Korean J Radiol.  2011 Aug;12(4):519-523. 10.3348/kjr.2011.12.4.519.

MRI Appearance of Prostatic Stromal Sarcoma in a Young Adult

Affiliations
  • 1Department of Radiology, Kawasaki Medical School, Okayama 701-0192, Japan. ttamada@med.kawasaki-m.ac.jp
  • 2Department of Urology, Kawasaki Medical School, Okayama 701-0192, Japan.
  • 3Department of Pathology, Kawasaki Medical School, Okayama 701-0192, Japan.

Abstract

Prostatic stromal sarcoma (PSS) is quite rare. Herein, we describe magnetic resonance imaging (MRI) features of a PSS identified in a 26-year-old man with dysuria and hematuria. MRI clearly depicted the extent and multinodular appearance of the tumor, which was mainly located in the central zone of the prostate. The tumor appeared as a heterogeneously signal-hyperintense mass with a pseudocapsule on T2-weighted imaging. Contrast-enhanced T1-weighted MRI showed necrotic portions in the gradually enhanced solid mass, and diffusion-weighted imaging permitted the accurate assessment of the local extent of the tumor.
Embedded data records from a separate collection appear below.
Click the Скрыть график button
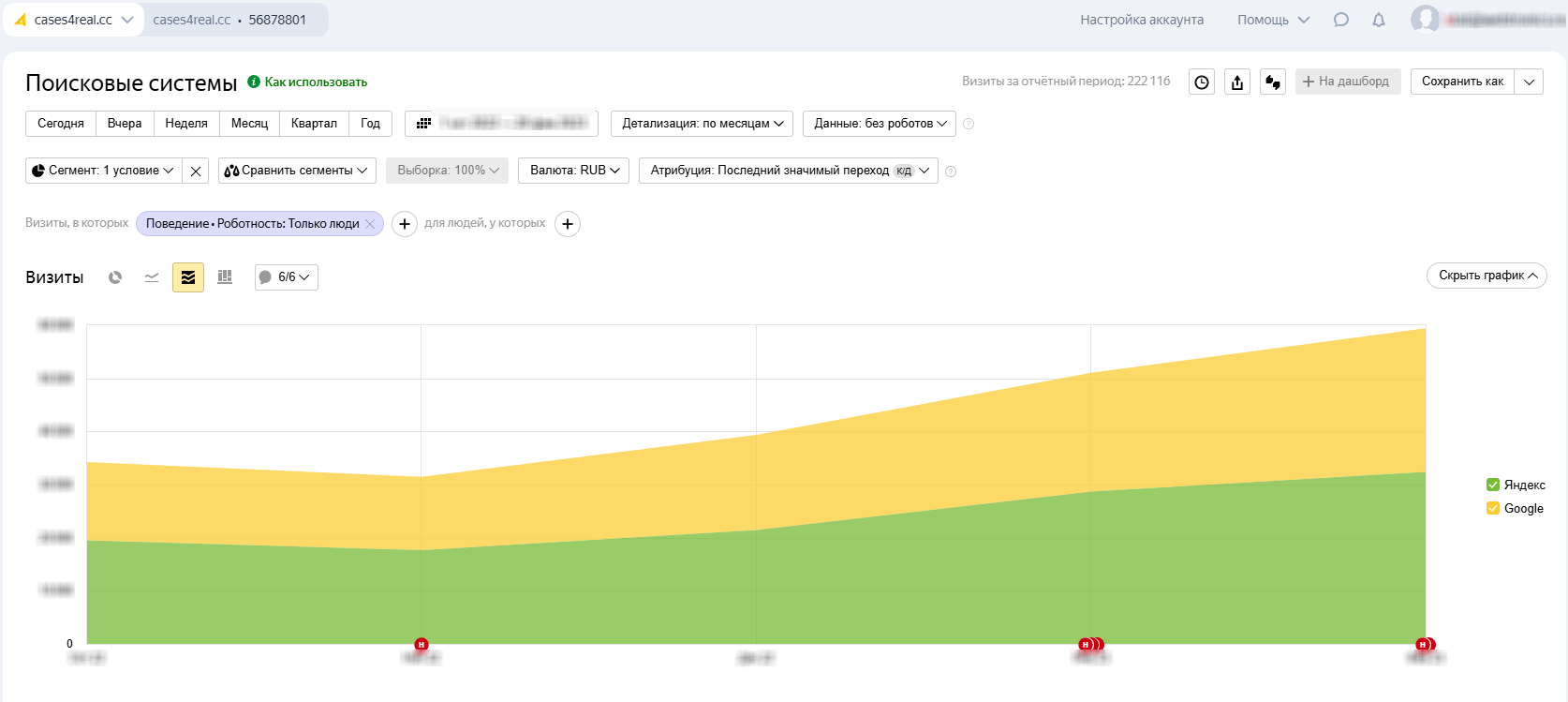(1487, 276)
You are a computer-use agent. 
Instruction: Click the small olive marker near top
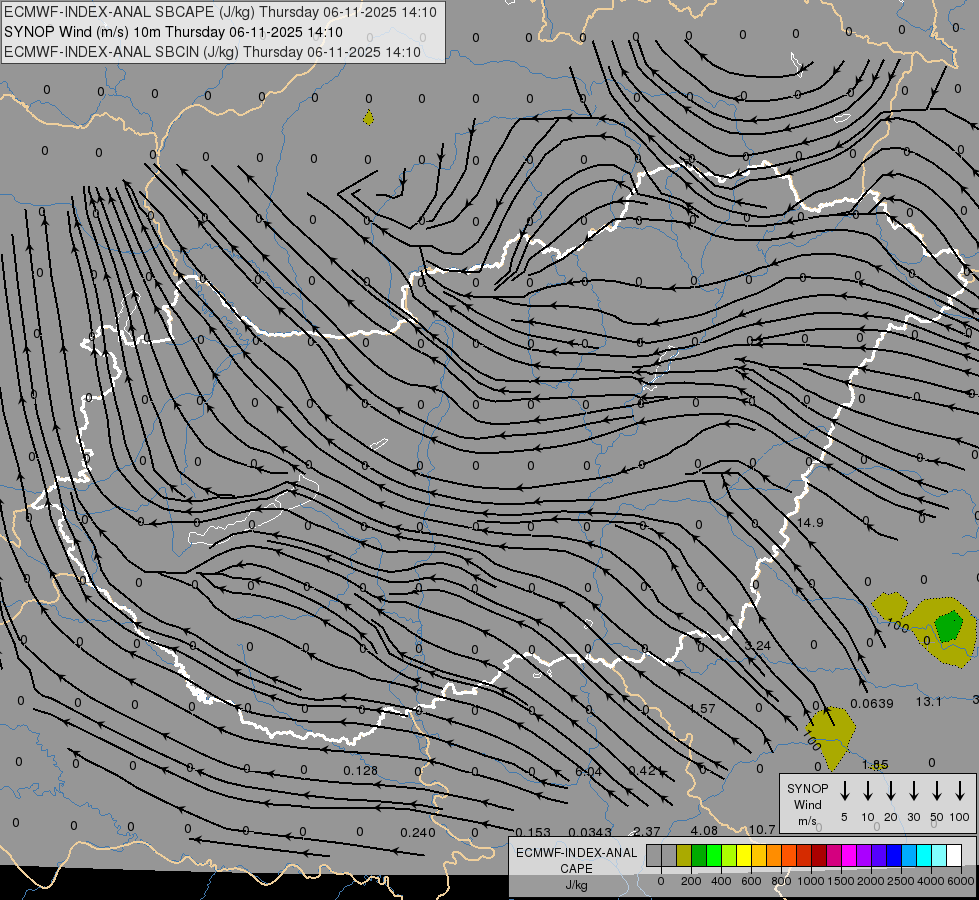click(x=369, y=118)

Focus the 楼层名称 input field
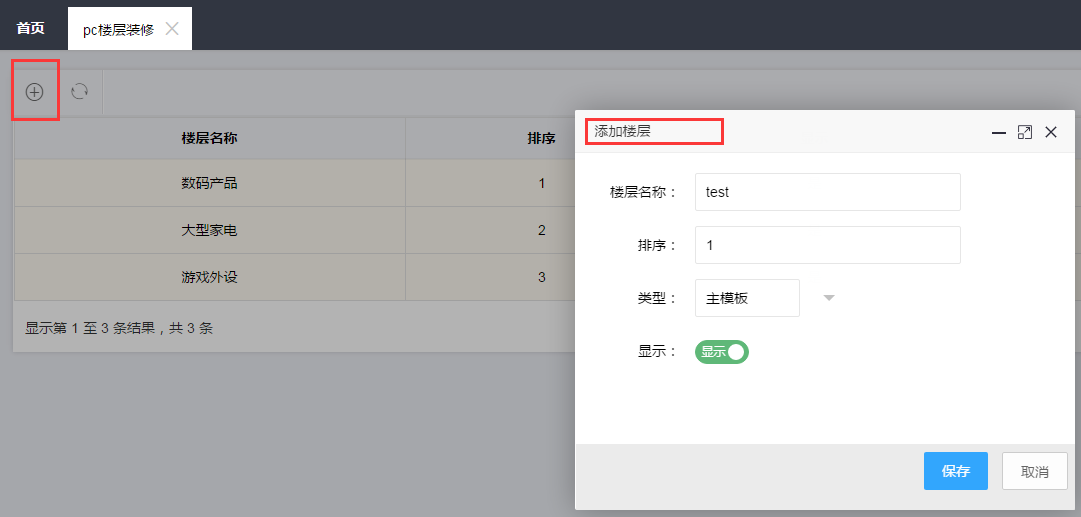pos(827,192)
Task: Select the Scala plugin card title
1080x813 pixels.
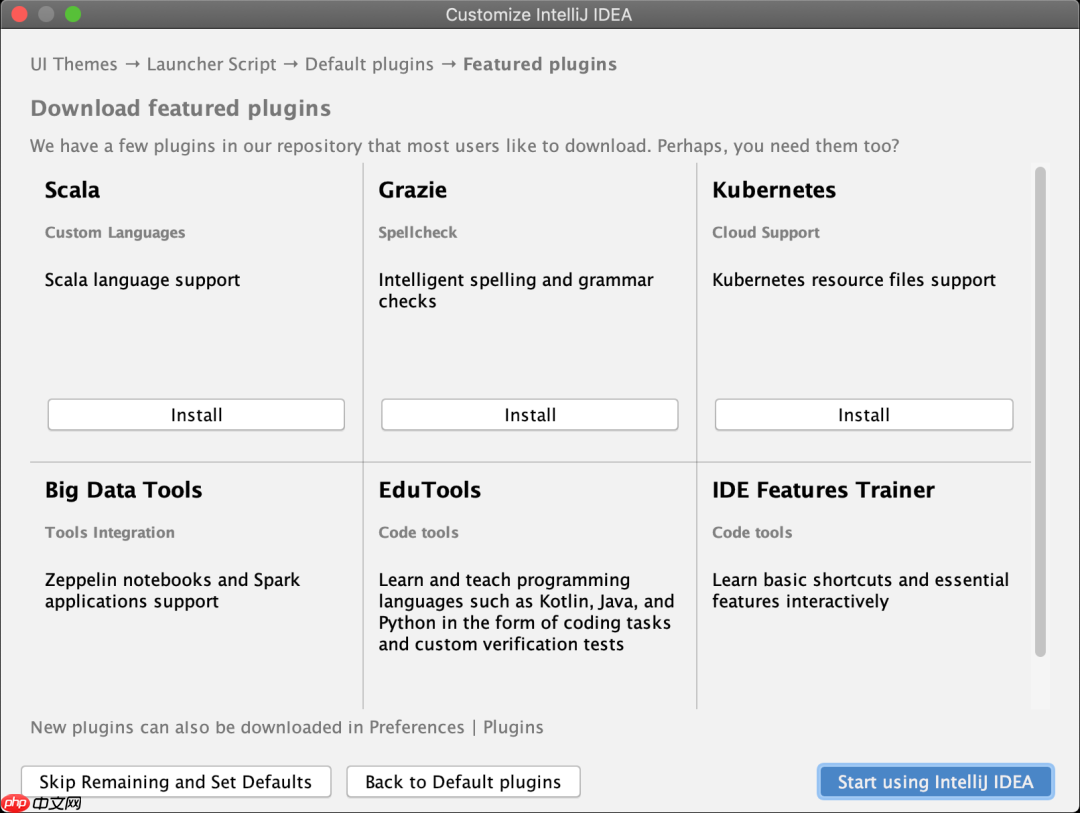Action: (71, 190)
Thus, the appearance on MRI was quite different from that of adenocarcinoma of the prostate.

Keyword

Prostatic stromal sarcoma; Prostatic neoplasms; Magnetic resonance (MR); Diffusion magnetic resonance imaging; T2-weighted imaging, dynamic contrast-enhanced MRI

MeSH Terms

Adult
Contrast Media/diagnostic use
Diagnosis, Differential
Fatal Outcome
Gadolinium DTPA/diagnostic use
Humans
Magnetic Resonance Imaging/*methods
Male
Prostatic Neoplasms/*diagnosis
Stromal Cells/*pathology

Figure

  • Fig. 1 Prostatic stromal sarcoma in 26-year-old man. A. Axial T1-weighted image showing mass located centrally and to right side of prostate with homogeneous slight low signal intensity in comparison with left side of prostate (arrows). B. Axial T2-weighted echo-planar image showing multinodular mass (arrows) with irregular margins associated with nodular lesions (small arrows) in posterior part of mass, and presenting heterogeneous high signal intensity. Right peripheral gland (arrowheads) is compressed by central glandular mass. C-E. Axial dynamic contrast-enhanced MR images at 0 s (C), 30 s (D) and 150 s (E) after contrast injection, showing weakly enhanced mass containing non-enhanced cystic areas in central gland (arrows). As right peripheral gland shows gradual moderate enhancement (arrowheads), which differs from enhancement in left peripheral gland, tumor invasion to right peripheral gland is suggested. F. Axial diffusion-weighted image showing central gland mass (arrows) and right peripheral zone mass (arrowheads) as areas of marked high signal intensity. G. Coronal T2-weighted image showing markedly enlarged lymph nodes near seminal vesicle and separated from prostatic mass (arrow). H. Histological findings from transurethral resection of prostate. Low-power views show leaf-like projection of proliferating stroma. Cellular stroma contains round and spindle-shaped cells with atypia and mitosis (Hematoxylin & Eosin staining, × 100).